L’amour est un jeu avant le mariage. Si elle nous semble libre, la sexualité maasaï est en réalité très codifiée. Pour les garçons, les rapports ne peuvent se faire qu’après la circoncision. Les filles, elles, sont initiées par les guerriers mais c’est toujours elles qui décident. Chaque fille choisit, en dehors de son clan, « un amant préférentiel » alors chargé de vendre un bœuf pour qu’elle puisse acheter des perles et fabriquer pour eux deux de magnifiques parures.

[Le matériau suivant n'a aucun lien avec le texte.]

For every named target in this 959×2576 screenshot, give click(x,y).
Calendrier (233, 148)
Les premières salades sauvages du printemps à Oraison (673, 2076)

Certaines refusent l’excision

Rares sont celles qui parviennent à défier cette tradition. Malin avait 14 ans quand elle fut retirée de l’école. Son père lui avait trouvé un mari et avait commencé à négocier la dot : elle épouserait le fils d’un voisin en échange de 15 têtes de bétail. Déterminée à poursuivre des études elle écrivit aux autorités locales et alerta les médias. Ce n’est qu’au dernier moment que le mariage fut annulé et le beau-père arrêté.

Malin a pu retourner à l’école et est devenue sage-femme et infirmière qualifiée. Elle combat le mariage arrangé des filles, si jeunes : « Je sais par expérience », dit-elle, « que les jeunes filles maasaï n’ont pas à se marier très jeunes si elles ne le veulent pas. La lutte a été dure, je dois l’avouer, mais je suis très heureuse d’avoir ainsi pu changer ma vie. »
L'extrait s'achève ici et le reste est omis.